Any further comments?
from(ConfigData.getConfigData().getFtpUrl()
+ "?binary=true&"
+ "recursive=true&"
+ "passiveMode=true&"
+ "ftpClient.bufferSize=10000000&"
+ "localWorkDirectory=" + ConfigData.getConfigData().getLocalTmpDirectory())
.idempotentConsumer(header("CamelFileName"), FileIdempotentRepository.fileIdempotentRepository(new File("data", "repo.dat")))
.to("file:modelFiles")
.log("Downloaded file ${file:name} complete.")
.end();
Stack Trace
2016-03-19 15:27:53,921 [WARN|org.apache.camel.component.file.remote.FtpConsumer|MarkerIgnoringBase] Error processing file RemoteFile[2009-03-25/BioModels_Database-r13-sbml_files.tar.gz] due to File operation failed: null socket closed. Code: 221. Caused by: [org.apache.camel.component.file.GenericFileOperationFailedException - File operation failed: null socket closed. Code: 221]
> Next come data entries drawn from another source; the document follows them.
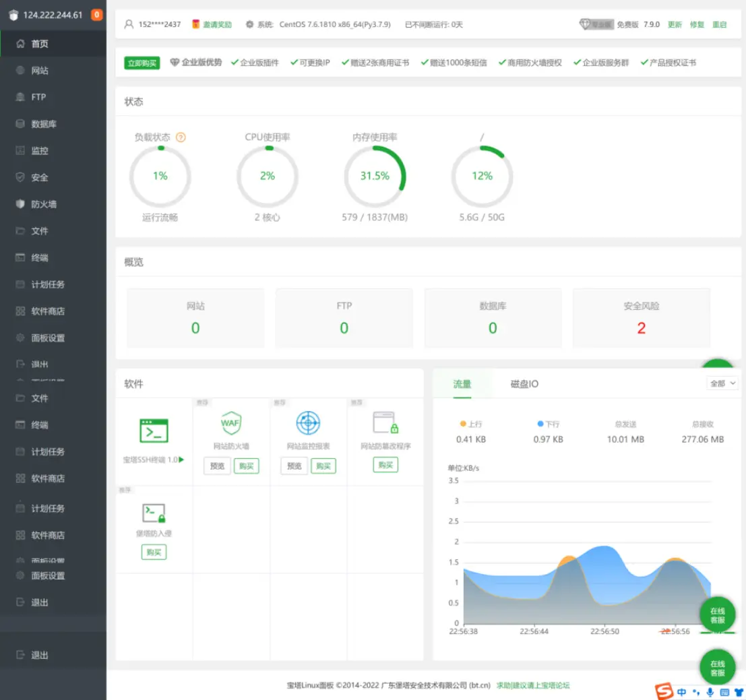Click the green 立即购买 button

pyautogui.click(x=142, y=63)
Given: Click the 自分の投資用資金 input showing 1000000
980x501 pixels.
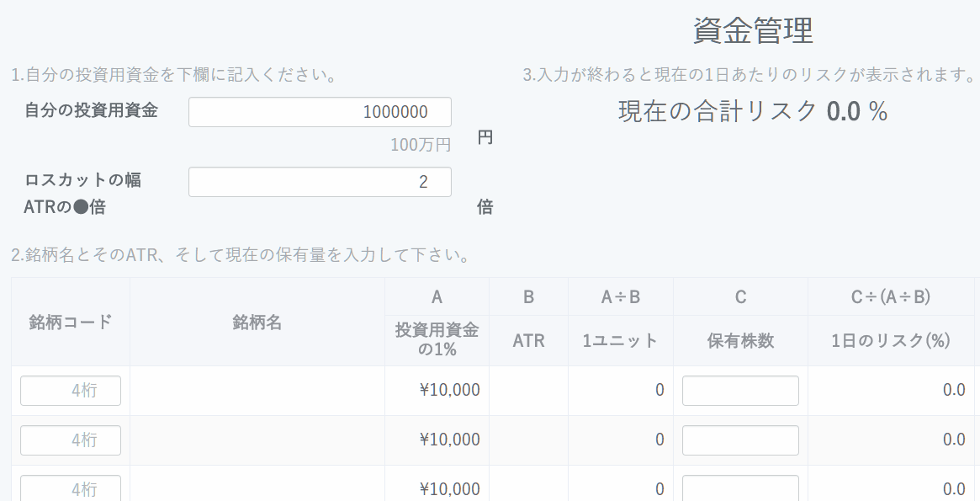Looking at the screenshot, I should [x=320, y=112].
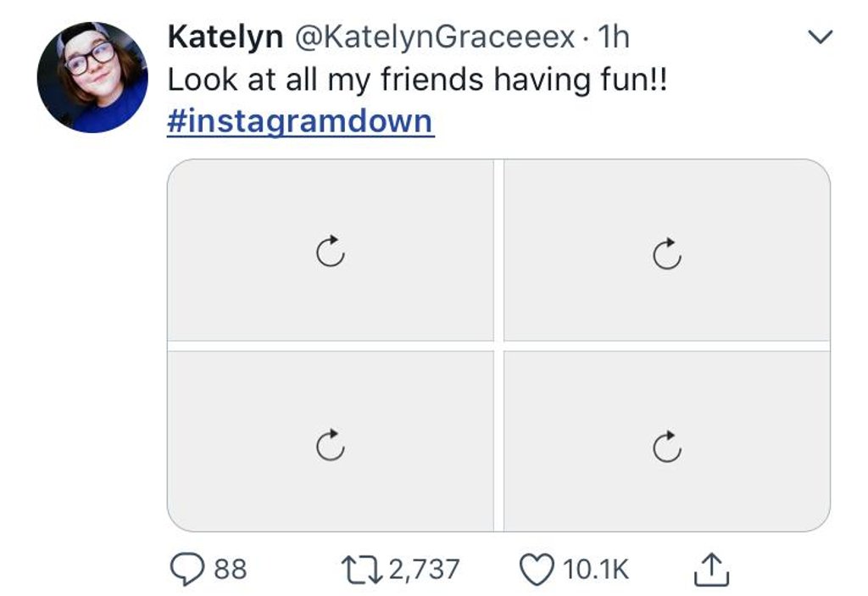Image resolution: width=868 pixels, height=596 pixels.
Task: Open Katelyn's profile picture avatar
Action: pyautogui.click(x=92, y=77)
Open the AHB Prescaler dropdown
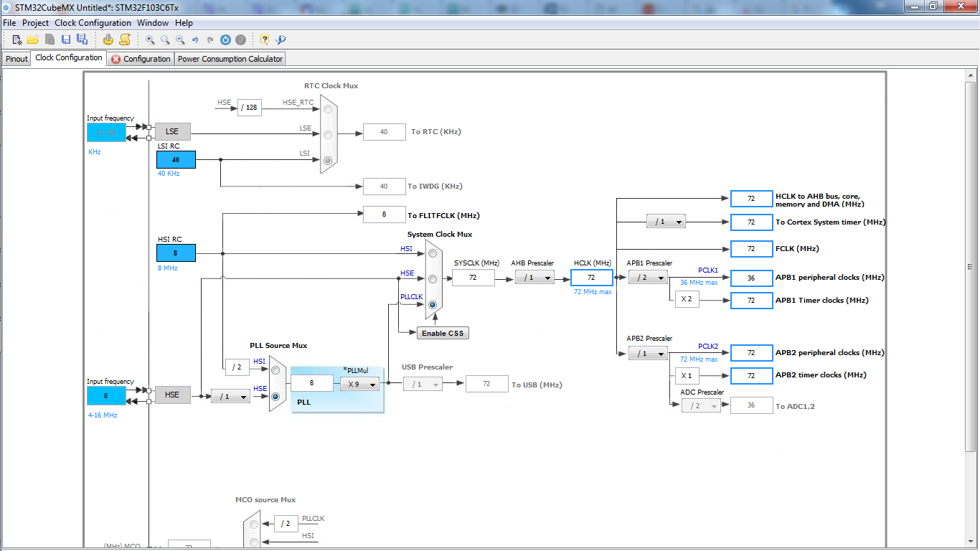 (x=534, y=278)
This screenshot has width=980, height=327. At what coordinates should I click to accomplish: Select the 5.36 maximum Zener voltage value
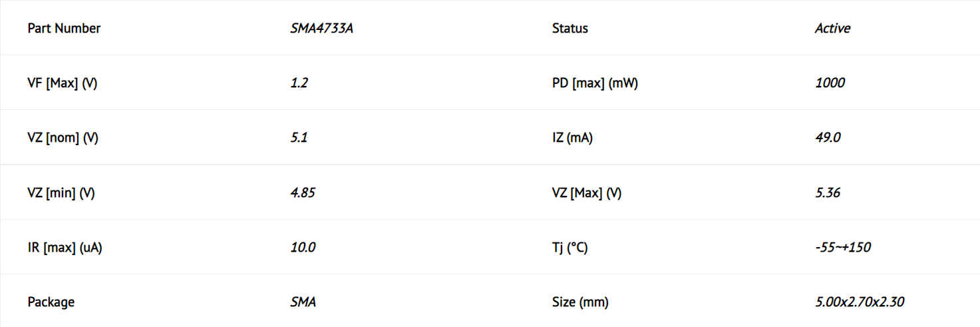[x=828, y=193]
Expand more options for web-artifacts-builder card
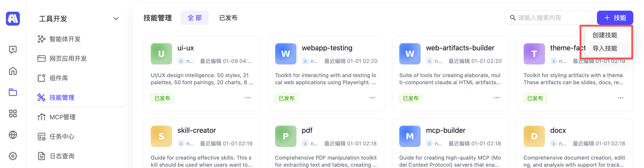The height and width of the screenshot is (168, 644). click(496, 98)
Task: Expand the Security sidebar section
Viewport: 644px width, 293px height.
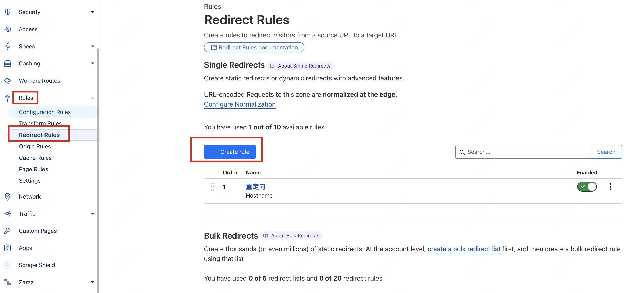Action: 93,12
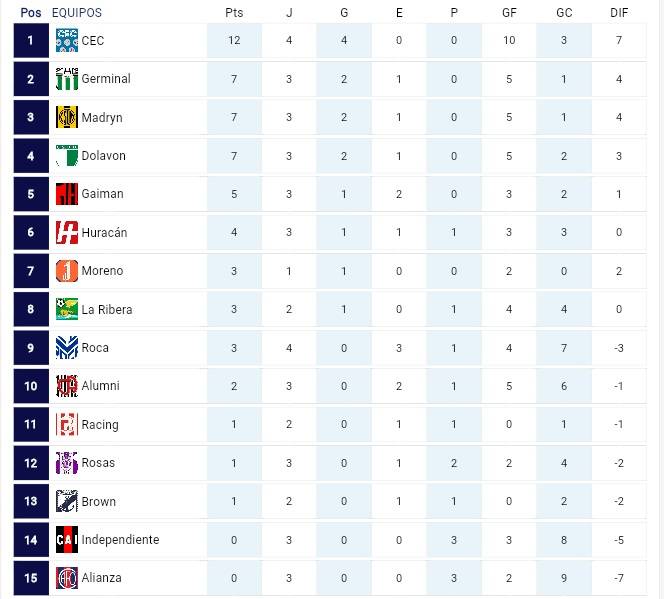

org.apache.camel.component.file.GenericFileOperationFailedException: File **operation failed: null socket closed. Code: 221**
[...]
Caused by: java.net.SocketException: socket closed
at java.net.SocketInputStream.socketRead0(Native Method)
at java.net.SocketInputStream.read(Unknown Source)
at java.net.SocketInputStream.read(Unknown Source)
at sun.nio.cs.StreamDecoder.readBytes(Unknown Source)
at sun.nio.cs.StreamDecoder.implRead(Unknown Source)
at sun.nio.cs.StreamDecoder.read(Unknown Source)
at java.io.InputStreamReader.read(Unknown Source)
at java.io.BufferedReader.fill(Unknown Source)
at java.io.BufferedReader.read(Unknown Source)
at org.apache.commons.net.io.CRLFLineReader.readLine(CRLFLineReader.java:58)
at org.apache.commons.net.ftp.FTP.__getReply(FTP.java:314)
at org.apache.commons.net.ftp.FTP.__getReply(FTP.java:294)
at org.apache.commons.net.ftp.FTP.sendCommand(FTP.java:483)
at org.apache.commons.net.ftp.FTP.sendCommand(FTP.java:608)
at org.apache.commons.net.ftp.FTP.cwd(FTP.java:828)
at org.apache.commons.net.ftp.FTPClient.changeWorkingDirectory(FTPClient.java:1128)
at org.apache.camel.component.file.remote.FtpOperations.doChangeDirectory(FtpOperations.java:769)
2016-03-19 12:42:16,068 [WARN|org.apache.camel.component.file.remote.FtpConsumer|MarkerIgnoringBase] Error processing file RemoteFile[2008-12-03/BioModels_Database-r12-sbml_files.tar.gz] due to File operation failed: null Socket Closed. Code: 226. Caused by: [org.apache.camel.component.file.GenericFileOperationFailedException - **File operation failed: null Socket Closed. Code: 226]**
[...]
Caused by: java.net.SocketException: Socket Closed
at java.net.SocketInputStream.socketRead0(Native Method)
at java.net.SocketInputStream.read(Unknown Source)
at java.net.SocketInputStream.read(Unknown Source)
at sun.nio.cs.StreamDecoder.readBytes(Unknown Source)
at sun.nio.cs.StreamDecoder.implRead(Unknown Source)
at sun.nio.cs.StreamDecoder.read(Unknown Source)
at java.io.InputStreamReader.read(Unknown Source)
at java.io.BufferedReader.fill(Unknown Source)
at java.io.BufferedReader.read(Unknown Source)
at org.apache.commons.net.io.CRLFLineReader.readLine(CRLFLineReader.java:58)
at org.apache.commons.net.ftp.FTP.__getReply(FTP.java:314)
at org.apache.commons.net.ftp.FTP.__getReply(FTP.java:294)
at org.apache.commons.net.ftp.FTP.getReply(FTP.java:692)
at org.apache.commons.net.ftp.FTPClient.completePendingCommand(FTPClient.java:1813)
at org.apache.commons.net.ftp.FTPClient._retrieveFile(FTPClient.java:1885)
at org.apache.commons.net.ftp.FTPClient.retrieveFile(FTPClient.java:1845)
at org.apache.camel.component.file.remote.FtpOperations.retrieveFileToStreamInBody(FtpOperations.java:367)
Solution:
As added in Upadete 1, I do not use pollEnrich(). The route cannot be started from a timer now but it works. So I will close the question. I really like the idea of the idempotent consumer (unrelated to the original question).
Don't forget that a pollEnrich delete the oldExchange and keep the newExchange.
So you don't want to do a from("ftp").pollEnrich("timer") but a from("timer").pollEnrich("ftp").
See the Solution at the end of the question.